Upper half: 14, 16, 18, 20 → Q3 = (16 + 18) ÷ 2 = 17.
Summary: 6, 9, 13, 17, 20. IQR = 17 − 9 = 8.
Shape: symmetric — the median sits roughly in the centre of the box and the whiskers are equal in length.

3.1 — Range

Range = Max − Min = 20 − 4 = 16.

3.2 — IQR

IQR = Q3 − Q1 = 16 − 8 = 8.

3.3 — Stem-and-leaf values

Stem 2, leaves 1 3 3 5 → data values 21, 23, 23, 25.

3.4 — Histogram total

Total = 5 + 8 = 13 data values.

3.5 — Five-number summary for 4, 8, 10, 12, 15, 18, 22, 25, 30

n = 9. Min = 4. Max = 30. Median = 5th value = 15.
Lower half: 4, 8, 10, 12 → Q1 = (8 + 10) ÷ 2 = 9.
Upper half: 18, 22, 25, 30 → Q3 = (22 + 25) ÷ 2 = 23.5.
Summary: 4, 9, 15, 23.5, 30.

3.6 — Stem-and-leaf for 12, 15, 21, 23, 23, 30, 31, 35, 42

Stem | Leaf
  1  | 2 5
  2  | 1 3 3
  3  | 0 1 5
  4  | 2

3.7 — Is 50 an outlier?

n = 9, median = 8 (5th value). Lower half: 2, 3, 5, 7 → Q1 = (3 + 5) ÷ 2 = 4. Upper half: 10, 12, 15, 50 → Q3 = (12 + 15) ÷ 2 = 13.5. IQR = 13.5 − 4 = 9.5.
Upper fence = 13.5 + 1.5(9.5) = 13.5 + 14.25 = 27.75. 50 > 27.75, so plot 50 as an outlier (separate point). The right whisker extends to the largest value still inside the fence — i.e. to 15.

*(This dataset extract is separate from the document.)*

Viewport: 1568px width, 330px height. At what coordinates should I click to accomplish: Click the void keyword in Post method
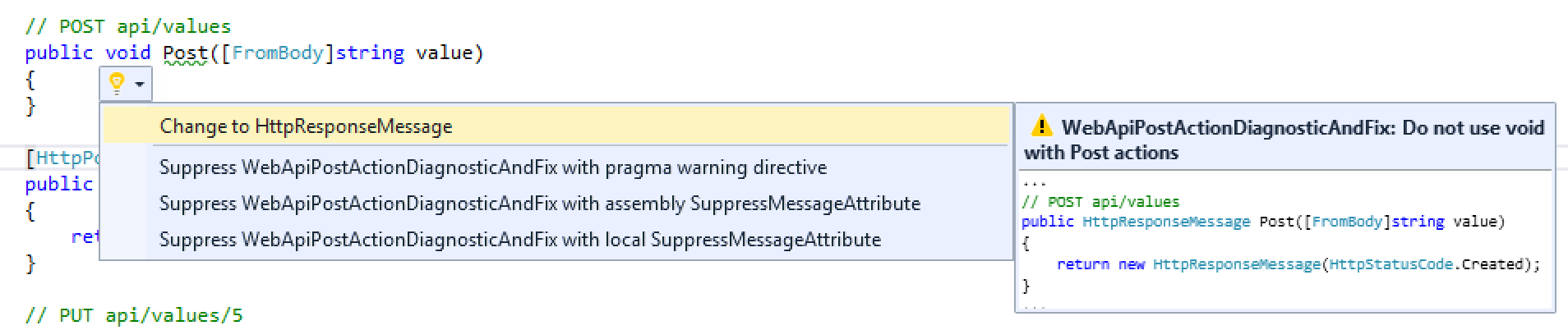[128, 53]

3.8 — Compare Class A and Class B

Class A median = 70, Class B median = 65 → Class A higher median.
Class A IQR = 80 − 55 = 25; Class B IQR = 75 − 60 = 15 → Class A larger IQR.
Class B is more consistent because its IQR (and overall range) are smaller, even though its typical mark is a bit lower.